(Ottawa) Le gouvernement minoritaire de Justin Trudeau aura non seulement à composer avec un Parlement divisé dans la nouvelle année, mais aussi avec les demandes des provinces qui pèsent lourd dans la balance.

Selon des experts consultés par La Presse canadienne, le travail de M. Trudeau en 2020 s’apparentera ni plus ni moins à des acrobaties pour tenter de satisfaire tout le monde.

Entre les conservateurs qui ont raflé les provinces de l’Alberta et de la Saskatchewan, le Bloc québécois qui brandit les besoins du Québec et le Nouveau Parti démocratique (NPD) qui tire à gauche, il faut maintenant ajouter les provinces qui forment un bloc uni sur certains enjeux.

« Ça va être une année d’équilibriste pour M. Trudeau entre à la fois les volontés autonomistes et plus conservatrices de certaines provinces et son programme interventionniste et plus onéreux, appuyé par le NPD, qui a un programme encore plus interventionniste.
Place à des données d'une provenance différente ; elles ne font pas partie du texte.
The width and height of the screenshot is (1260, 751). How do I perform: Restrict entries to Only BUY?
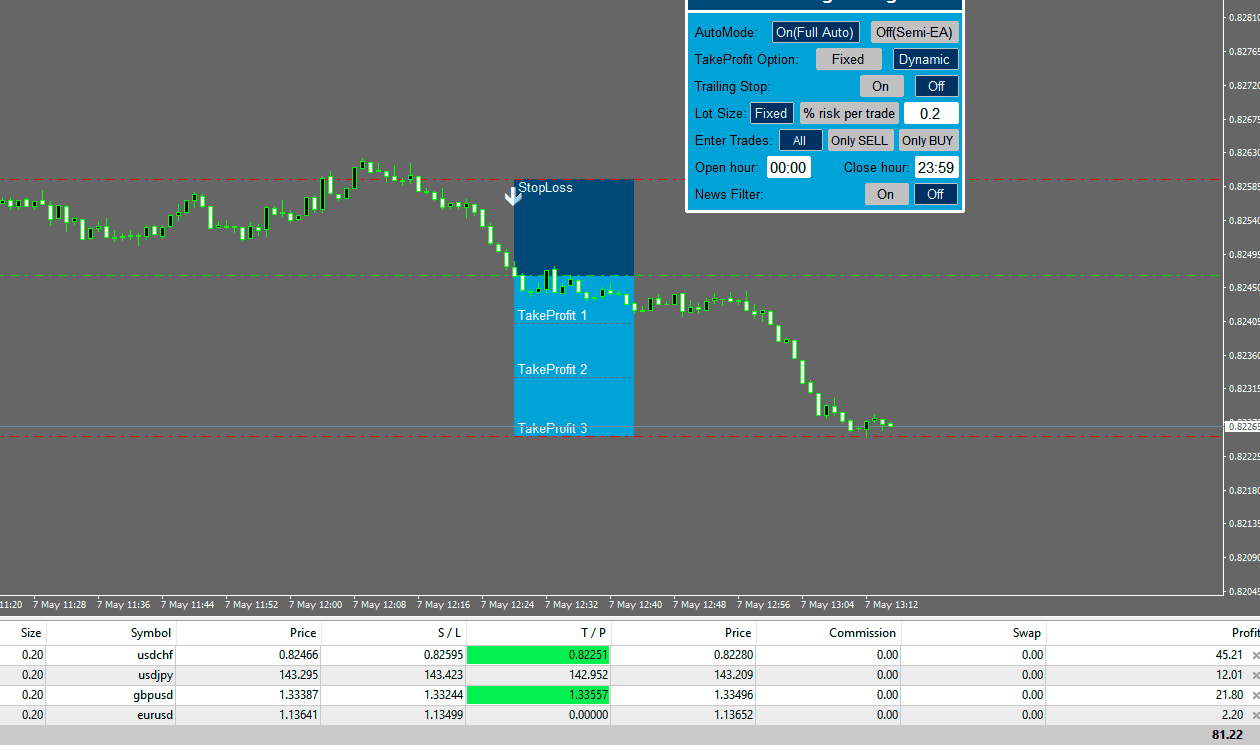pyautogui.click(x=928, y=140)
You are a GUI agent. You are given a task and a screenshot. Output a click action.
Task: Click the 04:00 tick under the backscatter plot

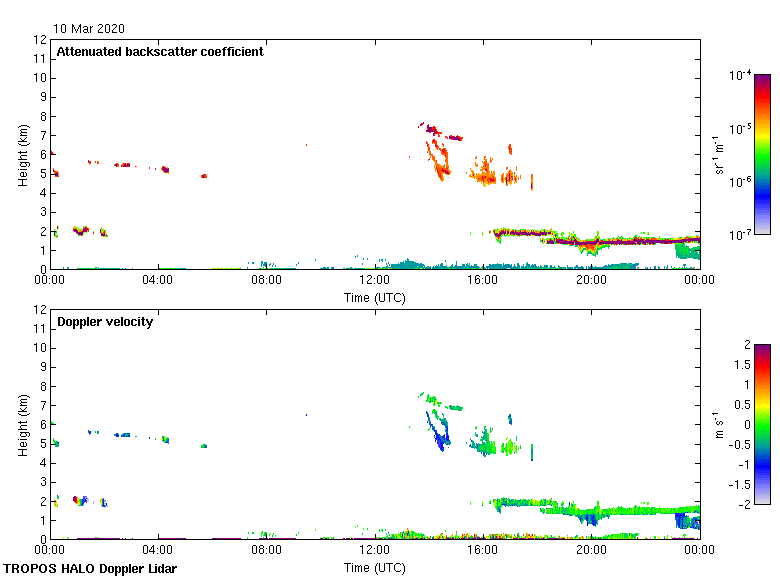(158, 281)
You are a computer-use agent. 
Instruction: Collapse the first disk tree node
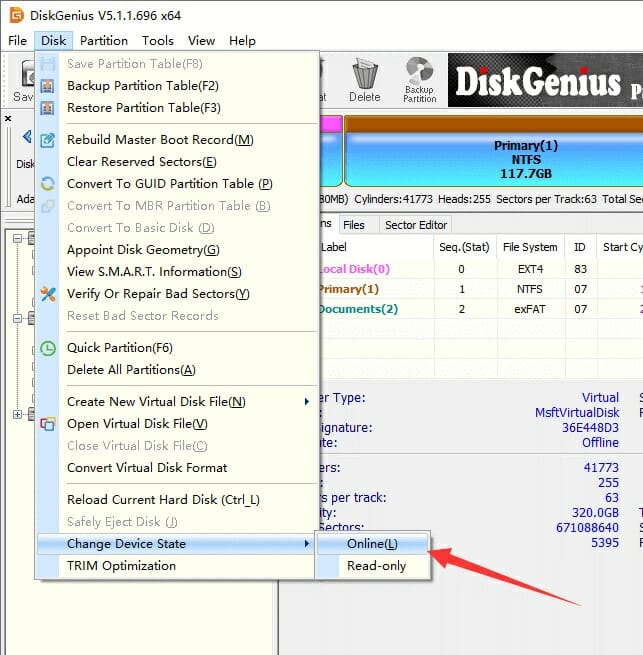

Alors ce ne sera pas simple », décrit Éric Montigny, professeur au département de science politique de l’Université Laval.

Bien conscient de cette problématique, le premier ministre Trudeau a nommé Chrystia Freeland comme vice-première ministre, mais l’a aussi chargée de négocier avec les provinces à titre de ministre des Affaires intergouvernementales.

PHOTO ADRIAN WYLD, ARCHIVES LA PRESSE CANADIENNE

La ministre des Affaires intergouvernementales Chrystia Freeland

Si, jusqu’ici, le courant semble passer entre les premiers ministres des provinces et Mme Freeland, le véritable test surviendra au moment de mettre en œuvre certaines des promesses du gouvernement Trudeau.

D’après Geneviève Tellier, professeure titulaire à l’École d’études politiques de l’Université d’Ottawa, il risque d’y avoir des affrontements notamment sur l’assurance médicaments. « Oui, il risque d’avoir le soutien du NPD sur ce programme-là […], mais une fois qu’on a l’appui au fédéral, on fait quoi avec les provinces ? » se demande Mme Tellier.

Le Bloc québécois, qui dit porter les revendications de Québec, pourrait s’opposer à davantage d’ingérence dans les champs de compétences des provinces. Les conservateurs, de leur côté, pourraient y voir une mesure trop coûteuse qui empêcherait le retour éventuel à l’équilibre budgétaire.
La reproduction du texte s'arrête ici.